** Provided entries **
+++++
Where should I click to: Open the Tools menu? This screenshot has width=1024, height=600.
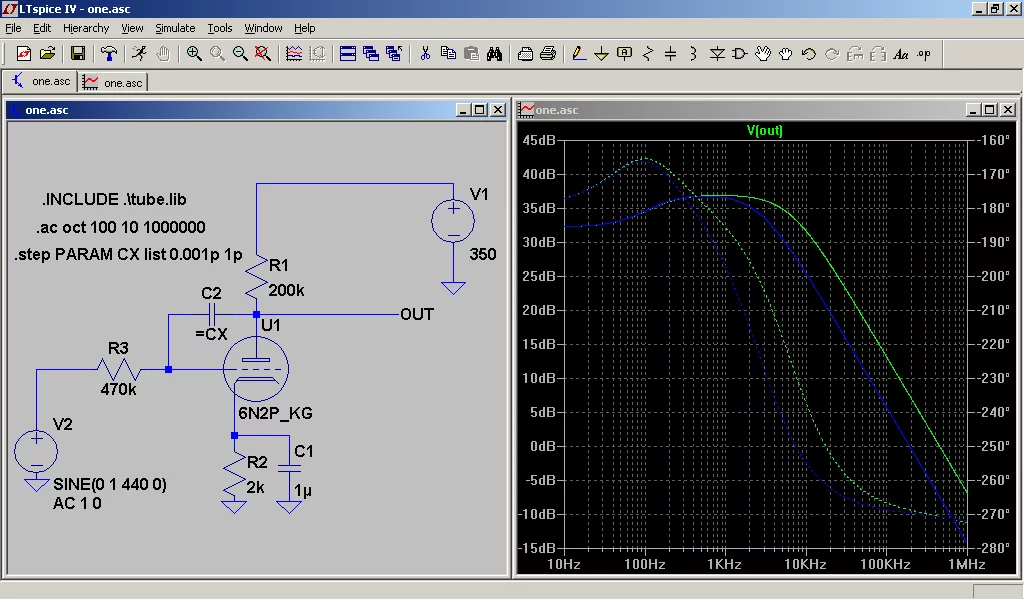220,28
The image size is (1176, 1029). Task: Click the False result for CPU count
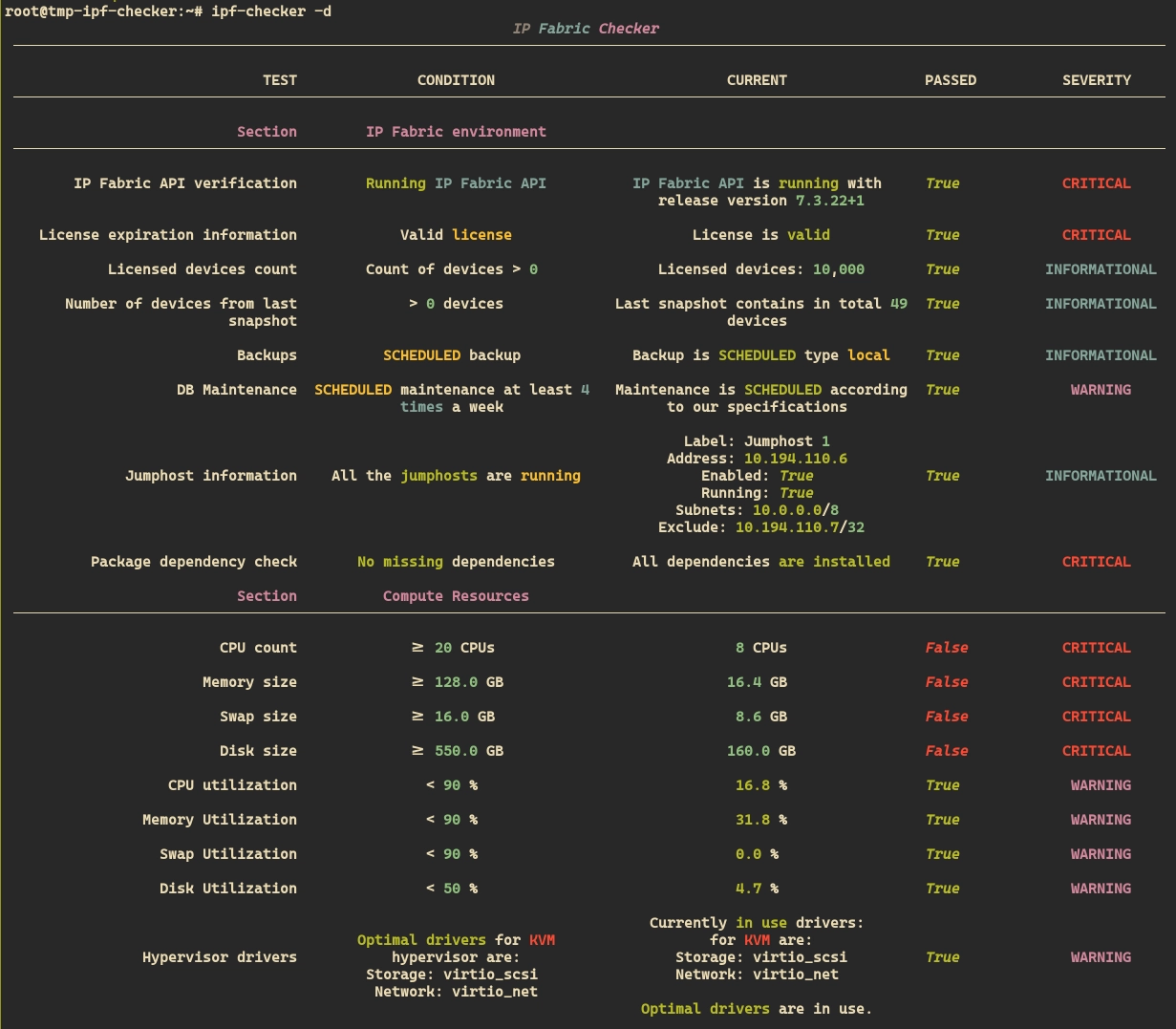(x=946, y=648)
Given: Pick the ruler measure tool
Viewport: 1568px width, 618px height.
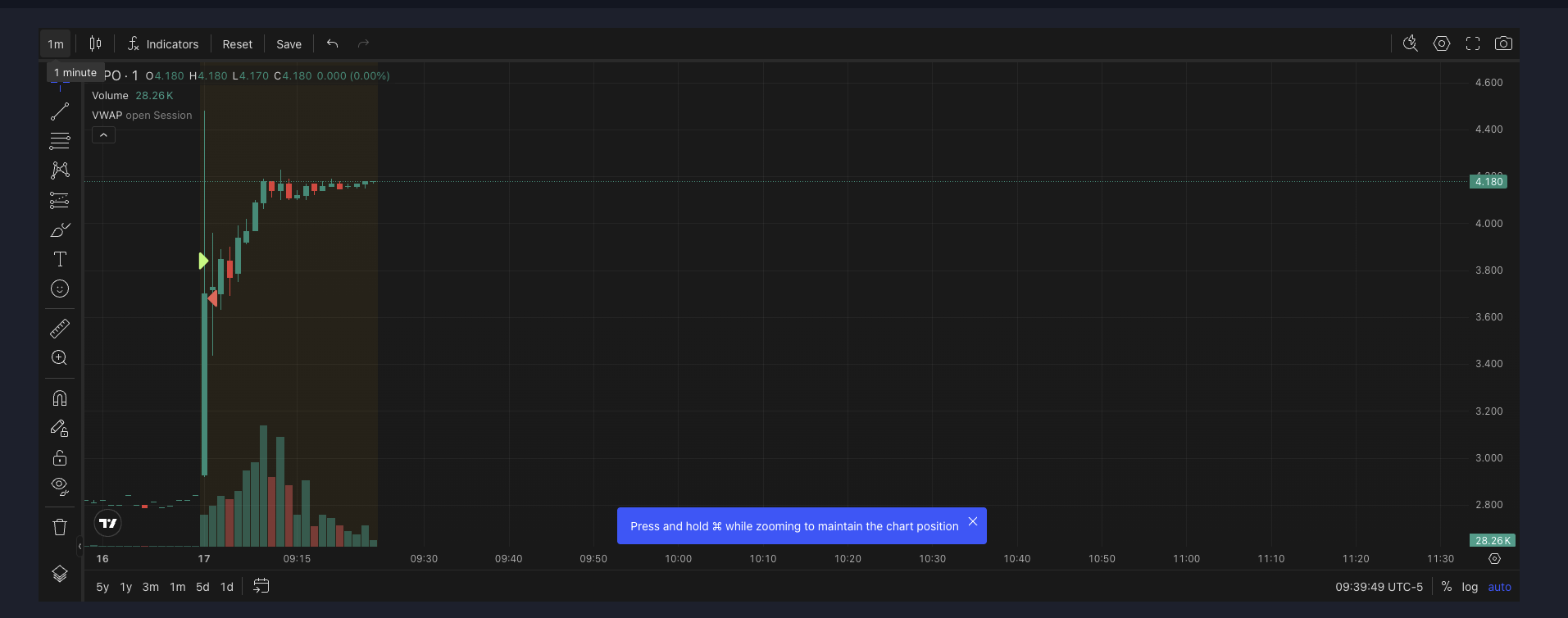Looking at the screenshot, I should [60, 329].
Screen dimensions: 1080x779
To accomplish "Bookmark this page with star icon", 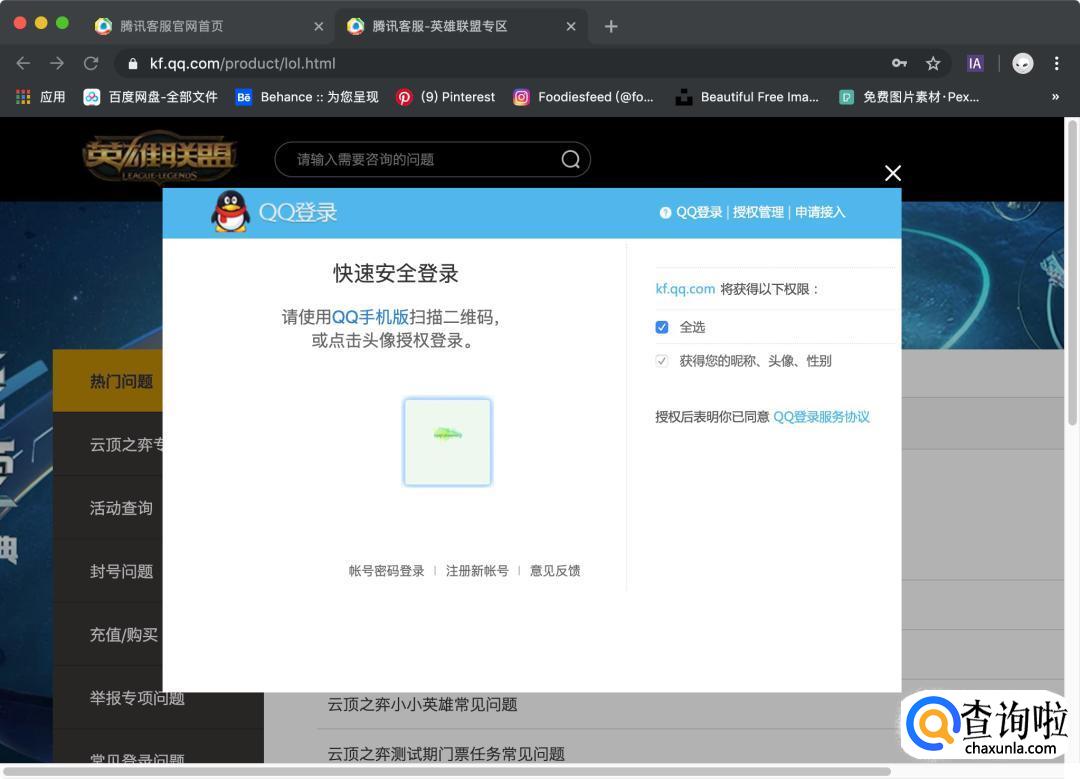I will point(933,63).
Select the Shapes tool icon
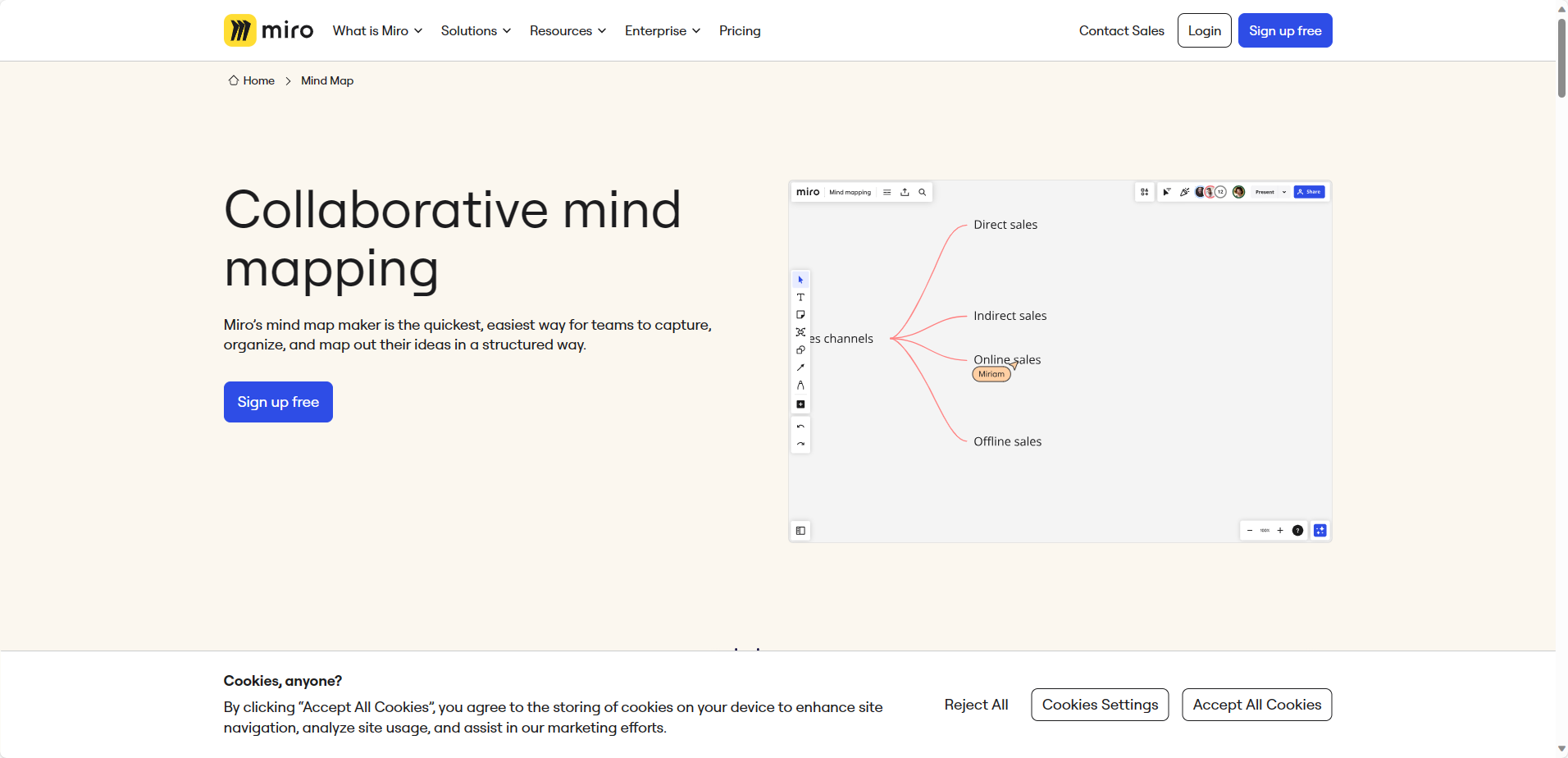Screen dimensions: 1568x758 point(800,350)

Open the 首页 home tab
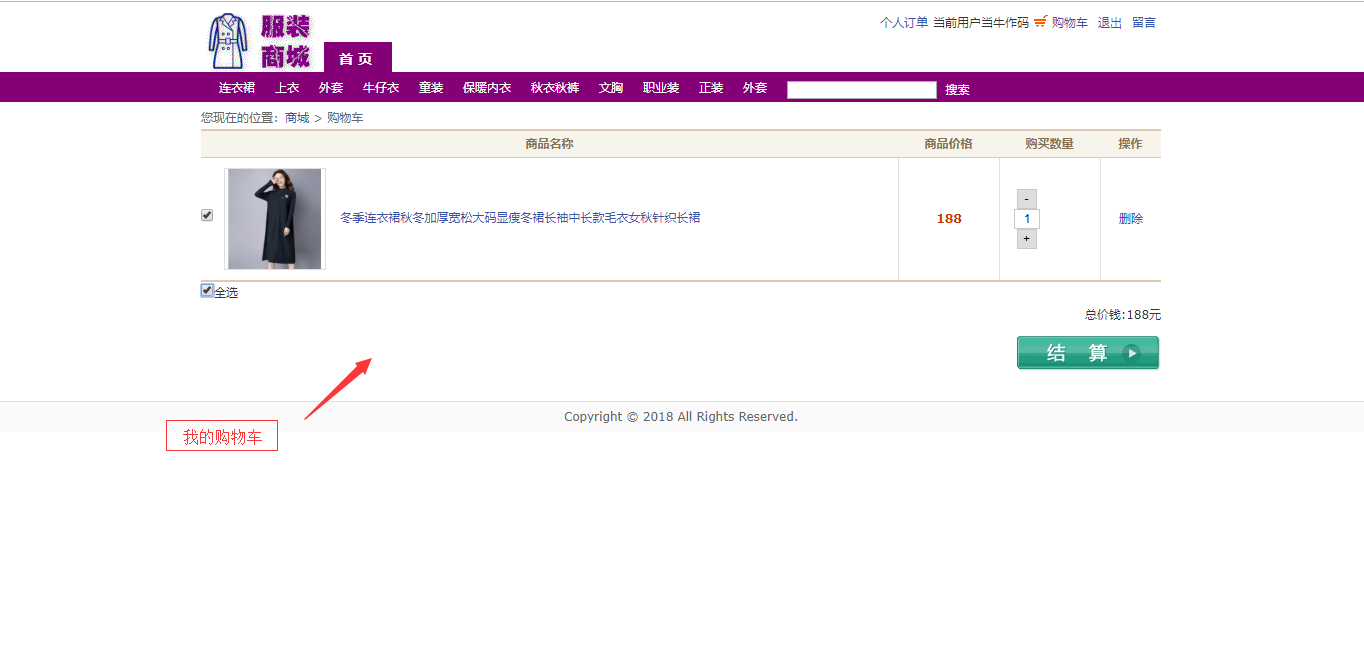[x=357, y=58]
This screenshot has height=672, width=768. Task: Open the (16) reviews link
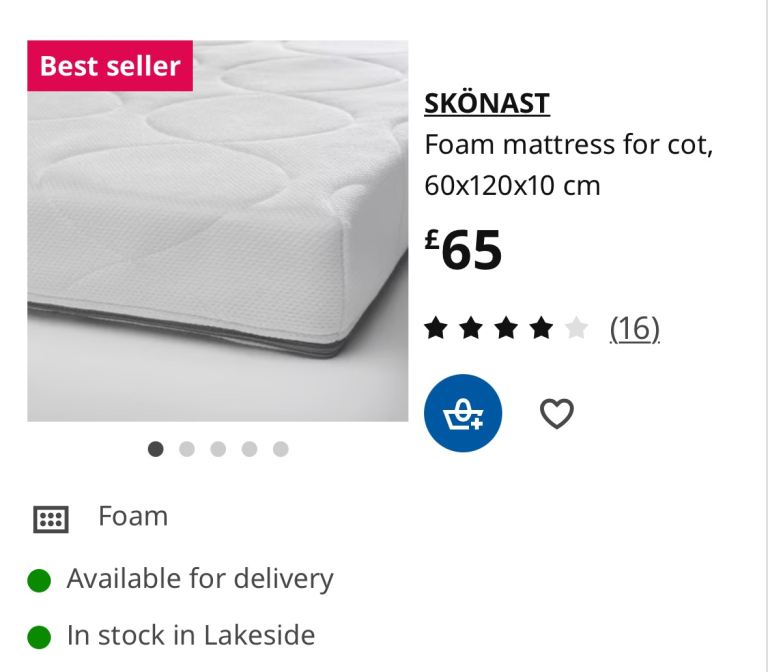point(635,328)
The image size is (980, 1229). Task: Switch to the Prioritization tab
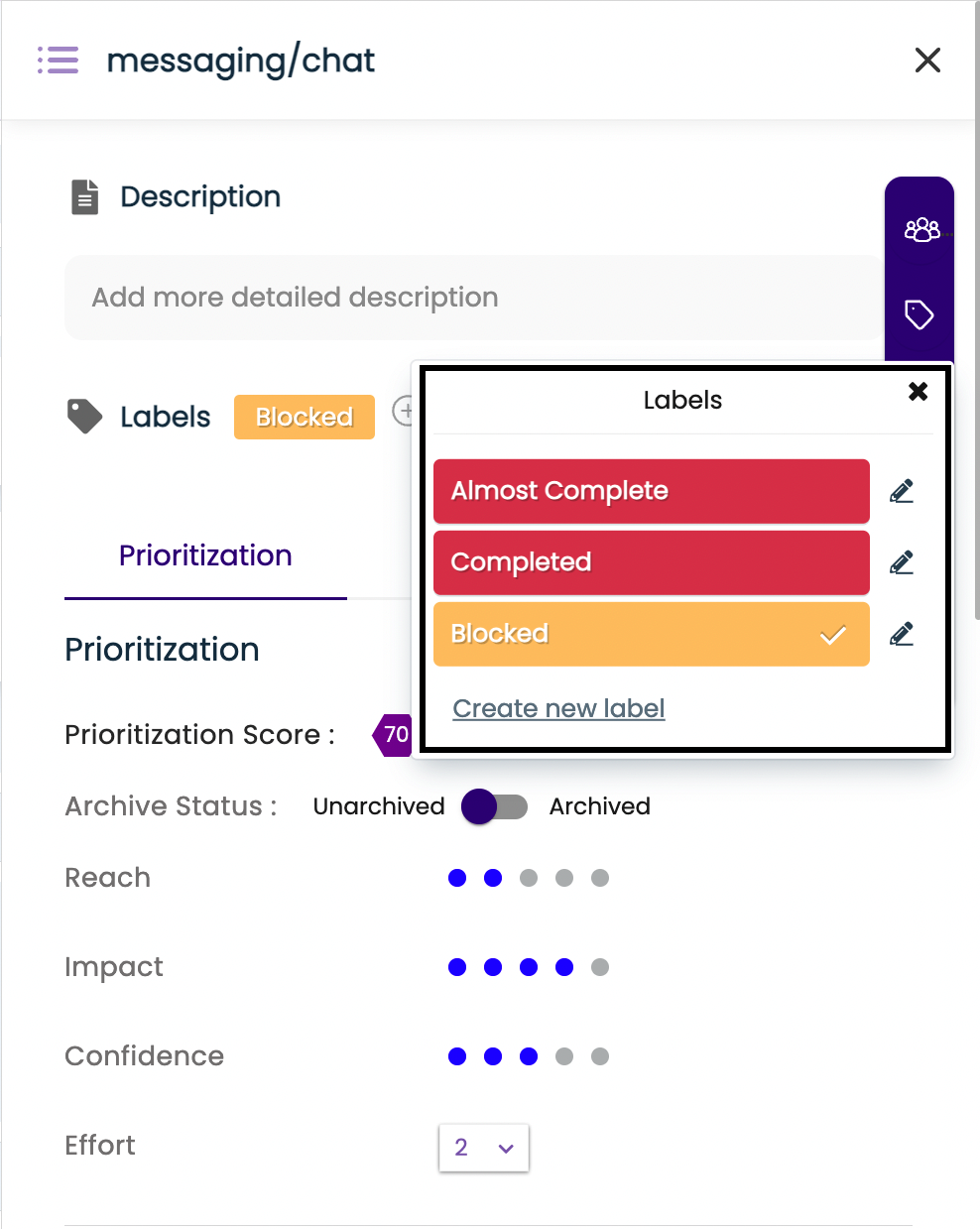(205, 555)
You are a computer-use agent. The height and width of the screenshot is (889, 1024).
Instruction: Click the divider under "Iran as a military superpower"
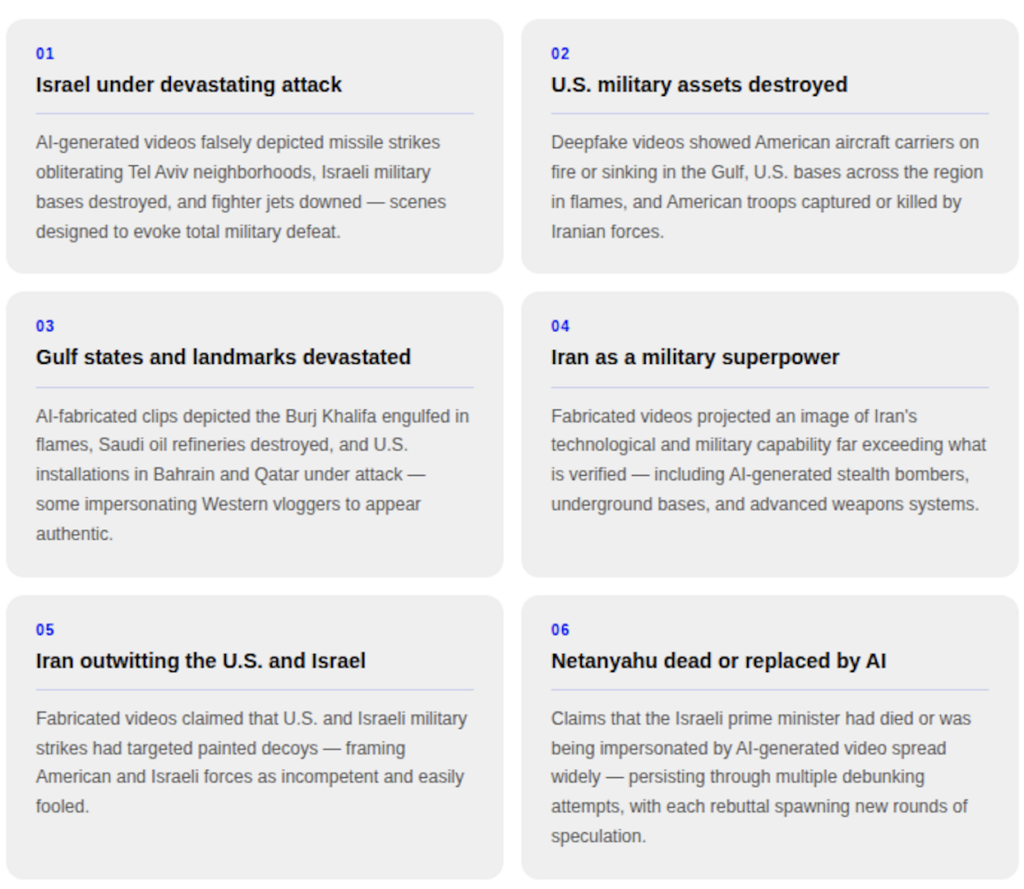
+++++
** What is needed **
Beginning with the line with "The image size is (980, 1229).", repeat the entries above exactly, up to and including the last line, leaving out pictures.

** The completed task **
The image size is (980, 1229). Task: Switch to the Prioritization tab
(205, 555)
You are a computer-use agent. The height and width of the screenshot is (889, 1024).
Instruction: Click the divider under "Iran as a military superpower"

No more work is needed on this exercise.